The records, repeated exactly and in full, are the expected answer.

........

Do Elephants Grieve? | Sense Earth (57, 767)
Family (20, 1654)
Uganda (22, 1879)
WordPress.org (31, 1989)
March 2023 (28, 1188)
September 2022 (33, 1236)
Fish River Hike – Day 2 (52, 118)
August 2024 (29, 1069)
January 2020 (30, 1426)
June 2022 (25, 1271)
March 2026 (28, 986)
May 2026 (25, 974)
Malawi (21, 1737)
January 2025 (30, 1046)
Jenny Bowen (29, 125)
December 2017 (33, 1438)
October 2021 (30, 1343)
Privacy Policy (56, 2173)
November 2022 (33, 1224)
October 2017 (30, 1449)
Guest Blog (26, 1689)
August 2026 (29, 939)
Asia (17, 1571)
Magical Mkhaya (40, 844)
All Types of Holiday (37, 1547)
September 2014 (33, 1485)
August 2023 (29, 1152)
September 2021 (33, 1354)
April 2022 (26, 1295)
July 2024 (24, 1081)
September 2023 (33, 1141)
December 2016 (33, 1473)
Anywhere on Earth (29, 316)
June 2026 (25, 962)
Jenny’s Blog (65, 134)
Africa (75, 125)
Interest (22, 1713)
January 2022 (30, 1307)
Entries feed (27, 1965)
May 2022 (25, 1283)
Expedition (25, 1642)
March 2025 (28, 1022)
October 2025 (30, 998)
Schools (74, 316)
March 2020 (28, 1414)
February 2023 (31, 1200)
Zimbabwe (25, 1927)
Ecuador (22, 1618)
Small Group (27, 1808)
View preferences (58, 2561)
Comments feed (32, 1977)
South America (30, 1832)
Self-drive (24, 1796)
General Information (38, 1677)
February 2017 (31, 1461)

........

§ **Written reply**
Do Elephants Grieve? | Sense Earth (57, 767)
Family (20, 1654)
Uganda (22, 1879)
WordPress.org (31, 1989)
March 2023 (28, 1188)
September 2022 (33, 1236)
Fish River Hike – Day 2 (52, 118)
August 2024 (29, 1069)
January 2020 (30, 1426)
June 2022 (25, 1271)
March 2026 (28, 986)
May 2026 (25, 974)
Malawi (21, 1737)
January 2025 (30, 1046)
Jenny Bowen (29, 125)
December 2017 (33, 1438)
October 2021 (30, 1343)
Privacy Policy (56, 2173)
November 2022 (33, 1224)
October 2017 (30, 1449)
Guest Blog (26, 1689)
August 2026 (29, 939)
Asia (17, 1571)
Magical Mkhaya (40, 844)
All Types of Holiday (37, 1547)
September 2014 (33, 1485)
August 2023 (29, 1152)
September 2021 (33, 1354)
April 2022 (26, 1295)
July 2024 (24, 1081)
September 2023 (33, 1141)
December 2016 (33, 1473)
Anywhere on Earth (29, 316)
June 2026 (25, 962)
Jenny’s Blog (65, 134)
Africa (75, 125)
Interest (22, 1713)
January 2022 (30, 1307)
Entries feed (27, 1965)
May 2022 (25, 1283)
Expedition (25, 1642)
March 2025 (28, 1022)
October 2025 (30, 998)
Schools (74, 316)
March 2020 (28, 1414)
February 2023 (31, 1200)
Zimbabwe (25, 1927)
Ecuador (22, 1618)
Small Group (27, 1808)
View preferences (58, 2561)
Comments feed (32, 1977)
South America (30, 1832)
Self-drive (24, 1796)
General Information (38, 1677)
February 2017 (31, 1461)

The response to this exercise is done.